• **The task**:
From the data below, retype exactly the lines starting with the one that contains "Expand the phone country code chevron" and ending with the one that contains "Open the change view options dropdown arrow", both included.

(Saved data entries)
BEGIN
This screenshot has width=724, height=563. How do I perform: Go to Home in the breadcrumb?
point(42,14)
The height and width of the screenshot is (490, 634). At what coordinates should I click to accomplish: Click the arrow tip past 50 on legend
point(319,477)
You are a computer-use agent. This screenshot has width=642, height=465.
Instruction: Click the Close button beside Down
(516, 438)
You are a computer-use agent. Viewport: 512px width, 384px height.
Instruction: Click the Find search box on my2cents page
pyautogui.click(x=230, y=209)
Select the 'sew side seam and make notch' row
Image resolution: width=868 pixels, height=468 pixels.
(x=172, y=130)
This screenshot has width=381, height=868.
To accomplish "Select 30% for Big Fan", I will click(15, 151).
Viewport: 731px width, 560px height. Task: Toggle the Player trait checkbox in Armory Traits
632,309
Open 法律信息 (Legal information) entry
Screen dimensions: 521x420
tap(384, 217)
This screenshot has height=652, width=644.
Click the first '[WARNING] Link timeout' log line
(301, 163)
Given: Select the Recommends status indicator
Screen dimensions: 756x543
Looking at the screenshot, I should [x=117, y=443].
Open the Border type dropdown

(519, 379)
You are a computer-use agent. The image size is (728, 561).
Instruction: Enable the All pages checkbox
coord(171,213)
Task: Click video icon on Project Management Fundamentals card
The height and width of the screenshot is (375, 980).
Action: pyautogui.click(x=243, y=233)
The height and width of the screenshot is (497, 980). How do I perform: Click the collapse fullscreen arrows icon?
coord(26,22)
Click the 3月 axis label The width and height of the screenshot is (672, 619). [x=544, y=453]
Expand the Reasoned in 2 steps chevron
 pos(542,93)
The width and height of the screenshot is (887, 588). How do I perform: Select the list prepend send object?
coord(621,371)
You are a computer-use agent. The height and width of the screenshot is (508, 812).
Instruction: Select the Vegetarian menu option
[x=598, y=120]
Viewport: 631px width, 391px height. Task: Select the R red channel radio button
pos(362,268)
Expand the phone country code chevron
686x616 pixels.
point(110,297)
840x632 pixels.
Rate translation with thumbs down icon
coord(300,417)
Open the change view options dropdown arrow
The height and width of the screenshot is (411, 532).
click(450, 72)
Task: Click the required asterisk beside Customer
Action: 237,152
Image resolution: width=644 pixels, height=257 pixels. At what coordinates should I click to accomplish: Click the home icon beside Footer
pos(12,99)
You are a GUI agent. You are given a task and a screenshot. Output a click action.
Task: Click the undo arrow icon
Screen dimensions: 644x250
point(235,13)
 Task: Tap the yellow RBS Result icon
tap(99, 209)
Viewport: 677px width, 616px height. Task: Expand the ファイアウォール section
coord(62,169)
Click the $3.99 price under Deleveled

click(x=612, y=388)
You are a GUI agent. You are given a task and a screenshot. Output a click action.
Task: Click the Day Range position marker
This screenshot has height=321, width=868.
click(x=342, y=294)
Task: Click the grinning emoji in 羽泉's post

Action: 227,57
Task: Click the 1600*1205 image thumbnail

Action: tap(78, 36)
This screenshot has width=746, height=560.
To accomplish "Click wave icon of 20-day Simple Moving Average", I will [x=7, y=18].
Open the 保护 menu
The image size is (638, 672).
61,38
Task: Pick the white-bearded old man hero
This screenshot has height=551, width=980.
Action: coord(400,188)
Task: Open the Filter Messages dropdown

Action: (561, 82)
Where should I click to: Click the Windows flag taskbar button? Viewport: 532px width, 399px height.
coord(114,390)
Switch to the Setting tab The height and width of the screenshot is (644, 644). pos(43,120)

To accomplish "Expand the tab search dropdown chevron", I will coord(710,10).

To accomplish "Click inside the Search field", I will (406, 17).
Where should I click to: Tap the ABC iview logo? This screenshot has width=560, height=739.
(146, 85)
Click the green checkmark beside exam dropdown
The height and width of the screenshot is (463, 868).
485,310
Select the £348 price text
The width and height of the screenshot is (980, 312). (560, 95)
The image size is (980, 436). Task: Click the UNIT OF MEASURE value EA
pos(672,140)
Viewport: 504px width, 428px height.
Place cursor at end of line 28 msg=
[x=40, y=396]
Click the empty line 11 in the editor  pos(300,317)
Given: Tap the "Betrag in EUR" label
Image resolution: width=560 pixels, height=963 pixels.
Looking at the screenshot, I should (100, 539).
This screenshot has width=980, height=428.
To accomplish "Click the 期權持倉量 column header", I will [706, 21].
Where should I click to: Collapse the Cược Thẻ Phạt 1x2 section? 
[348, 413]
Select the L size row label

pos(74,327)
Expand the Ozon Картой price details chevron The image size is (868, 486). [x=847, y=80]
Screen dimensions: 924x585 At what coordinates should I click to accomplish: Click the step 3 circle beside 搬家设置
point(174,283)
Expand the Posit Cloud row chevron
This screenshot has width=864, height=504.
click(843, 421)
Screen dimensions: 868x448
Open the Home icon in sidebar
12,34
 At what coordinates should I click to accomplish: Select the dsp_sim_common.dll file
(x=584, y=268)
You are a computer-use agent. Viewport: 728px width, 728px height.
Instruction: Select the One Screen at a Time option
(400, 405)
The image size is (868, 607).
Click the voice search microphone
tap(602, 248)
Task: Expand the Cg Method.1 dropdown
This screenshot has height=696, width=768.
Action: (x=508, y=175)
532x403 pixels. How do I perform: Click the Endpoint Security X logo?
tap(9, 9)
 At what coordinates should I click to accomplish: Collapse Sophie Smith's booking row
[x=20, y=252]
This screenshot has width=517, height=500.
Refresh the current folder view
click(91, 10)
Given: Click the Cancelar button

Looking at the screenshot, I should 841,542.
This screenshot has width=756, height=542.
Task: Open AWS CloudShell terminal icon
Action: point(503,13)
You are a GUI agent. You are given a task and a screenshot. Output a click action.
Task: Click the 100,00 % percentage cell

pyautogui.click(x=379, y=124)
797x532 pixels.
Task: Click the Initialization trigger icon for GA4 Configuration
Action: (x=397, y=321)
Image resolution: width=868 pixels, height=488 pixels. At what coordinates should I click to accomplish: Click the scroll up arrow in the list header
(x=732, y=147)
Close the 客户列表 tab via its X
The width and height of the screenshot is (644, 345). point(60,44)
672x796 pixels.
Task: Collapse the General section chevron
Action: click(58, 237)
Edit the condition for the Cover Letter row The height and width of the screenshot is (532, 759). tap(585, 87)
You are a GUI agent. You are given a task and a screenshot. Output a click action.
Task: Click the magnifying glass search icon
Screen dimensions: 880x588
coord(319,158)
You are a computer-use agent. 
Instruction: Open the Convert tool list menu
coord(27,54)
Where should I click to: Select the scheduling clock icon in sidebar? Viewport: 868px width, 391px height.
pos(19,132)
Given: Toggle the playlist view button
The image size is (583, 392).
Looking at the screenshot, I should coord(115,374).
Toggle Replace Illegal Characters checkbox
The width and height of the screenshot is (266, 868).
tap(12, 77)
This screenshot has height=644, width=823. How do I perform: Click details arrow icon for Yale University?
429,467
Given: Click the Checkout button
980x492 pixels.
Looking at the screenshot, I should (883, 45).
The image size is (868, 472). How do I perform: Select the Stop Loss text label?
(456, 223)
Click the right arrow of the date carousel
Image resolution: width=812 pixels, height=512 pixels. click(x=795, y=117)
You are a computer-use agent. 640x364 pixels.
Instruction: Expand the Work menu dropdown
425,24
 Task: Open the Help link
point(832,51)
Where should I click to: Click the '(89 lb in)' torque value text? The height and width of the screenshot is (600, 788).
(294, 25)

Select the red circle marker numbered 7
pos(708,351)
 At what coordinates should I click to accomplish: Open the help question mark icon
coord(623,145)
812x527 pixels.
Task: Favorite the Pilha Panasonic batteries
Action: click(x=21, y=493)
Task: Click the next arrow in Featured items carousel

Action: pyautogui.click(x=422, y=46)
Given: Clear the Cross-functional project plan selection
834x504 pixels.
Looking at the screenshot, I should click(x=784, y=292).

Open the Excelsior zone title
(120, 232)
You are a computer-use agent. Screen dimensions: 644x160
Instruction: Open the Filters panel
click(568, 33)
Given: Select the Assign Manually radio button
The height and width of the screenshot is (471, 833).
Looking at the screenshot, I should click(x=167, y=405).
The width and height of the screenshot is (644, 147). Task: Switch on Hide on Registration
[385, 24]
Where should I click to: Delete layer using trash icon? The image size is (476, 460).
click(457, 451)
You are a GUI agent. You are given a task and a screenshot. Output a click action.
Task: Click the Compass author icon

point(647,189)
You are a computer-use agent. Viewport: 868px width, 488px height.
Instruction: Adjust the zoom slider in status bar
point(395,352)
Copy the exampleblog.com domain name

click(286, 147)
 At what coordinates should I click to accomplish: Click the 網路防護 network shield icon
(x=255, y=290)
END
• **Response to this exercise**:
Expand the phone country code chevron
686x616 pixels.
point(110,297)
840x632 pixels.
Rate translation with thumbs down icon
coord(300,417)
Open the change view options dropdown arrow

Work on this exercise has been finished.